Roxburgh, now 82, has followed international football's evolution since managing Scotland at the 1990 World Cup.

"What has changed is the speed of the game. The pressure on the ball is far more intense," he says.

"So collective play at international level today is more sophisticated than previously.

"In the past it depended a lot on individual stars -- today the stars play for the team."

- Set-pieces -

However, the energy required to deploy that high press may come up against one significant problem at this World Cup: the heat of a North American summer.

"I know we're going to have water breaks, but that might not be enough to allow teams to press and play high-intensity," adds Roxburgh.

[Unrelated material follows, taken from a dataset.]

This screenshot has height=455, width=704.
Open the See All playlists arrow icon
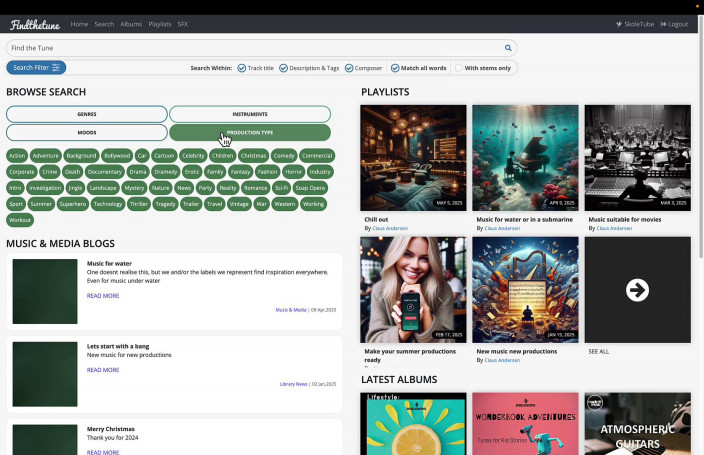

"We'll see. Jesse Marsch, who's right into high pressing up in Canada, might be able to do that, but I'm not sure that in some parts of the US or even Mexico it will be easy to do."

There is also something more basic, but which has become a defining feature of this Premier League season: the weaponisation of set-pieces and long throws.

"These things will matter... All these patterns are back and crosses are back, as well," said England's Thomas Tuchel earlier this season.

And set-pieces are one aspect of the game coaches can control, while the three-minute hydration breaks FIFA is introducing for midway through each half at the World Cup could well also prove significant for them.

"These could be a big moment for coaches from a tactical viewpoint," said former Arsenal midfielder Gilberto Silva, the 2002 World Cup winner with Brazil who is now part of FIFA's technical study group.

"Now they have two more opportunities, beyond half-time, to make changes. That is a big advantage for them."